• **Stored data entries**
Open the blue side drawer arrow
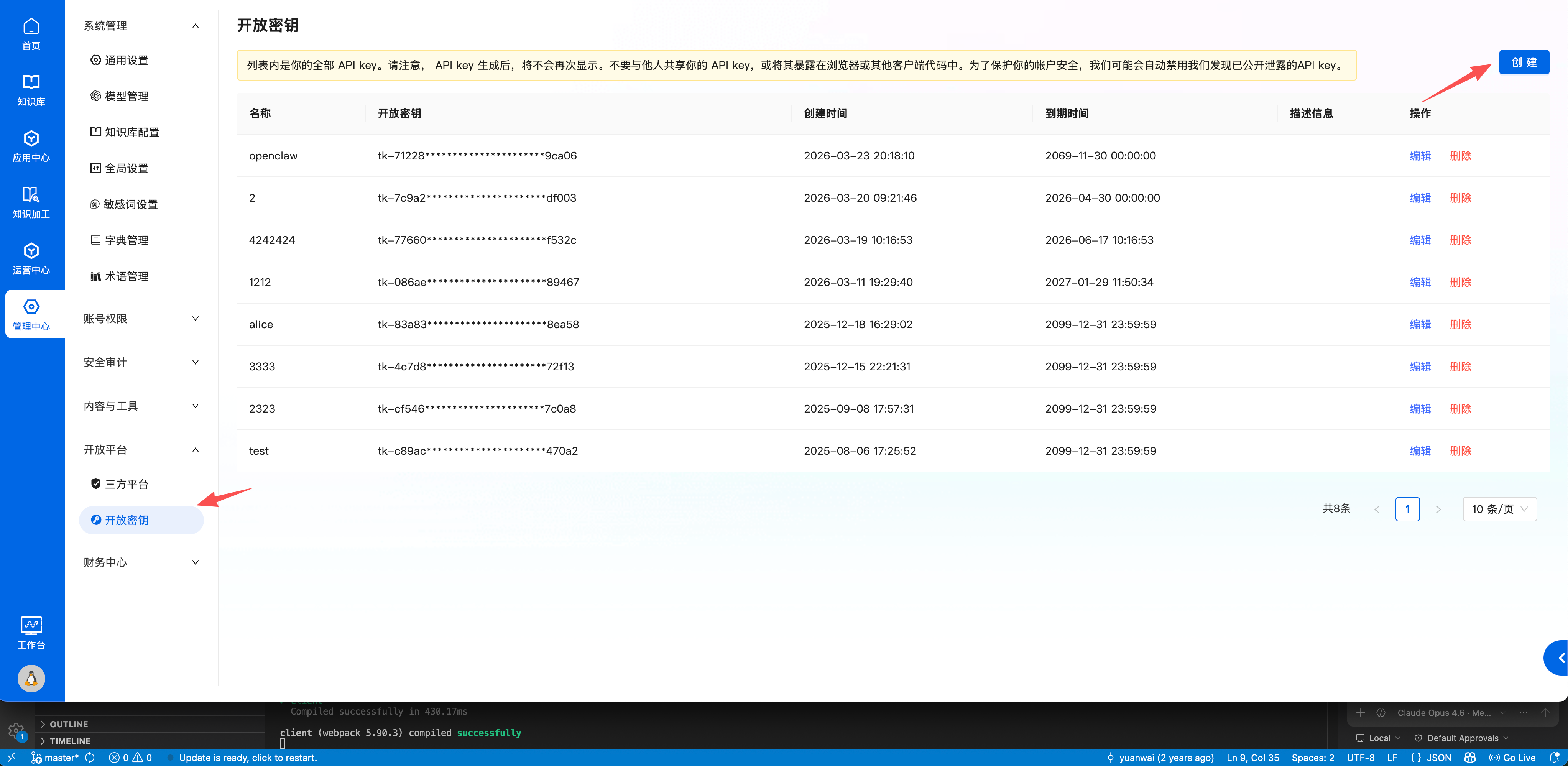 click(x=1558, y=658)
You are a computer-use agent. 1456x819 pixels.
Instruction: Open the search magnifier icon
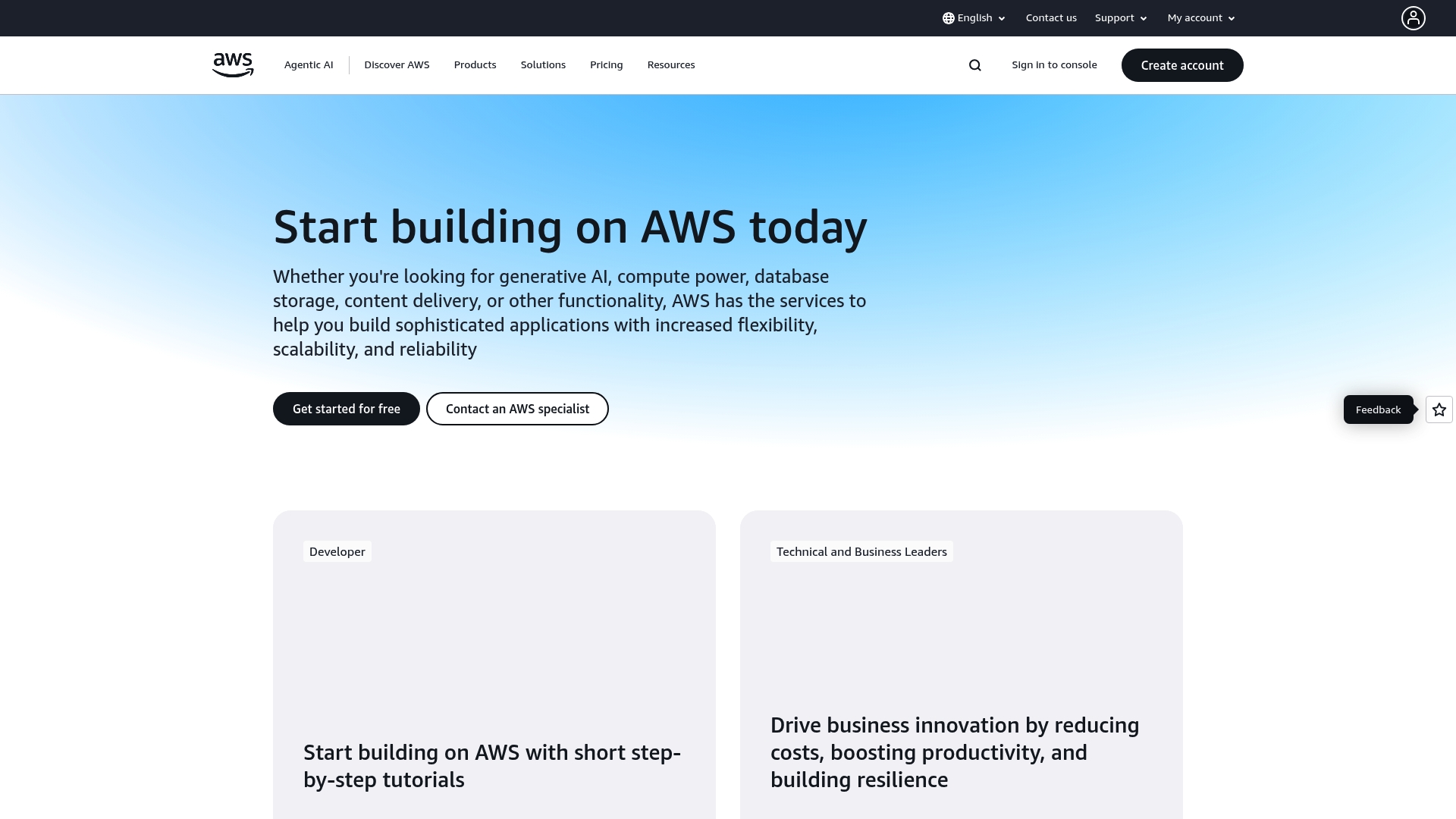click(x=974, y=65)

• **WORK ITEM**
The data must come back word for word, with every picture removed.

• **SOLUTION TO THIS PROBLEM**
Open the blue side drawer arrow
 click(x=1558, y=658)
You are a computer-use agent. 1456x819 pixels.
Instruction: Open the search magnifier icon
click(x=974, y=65)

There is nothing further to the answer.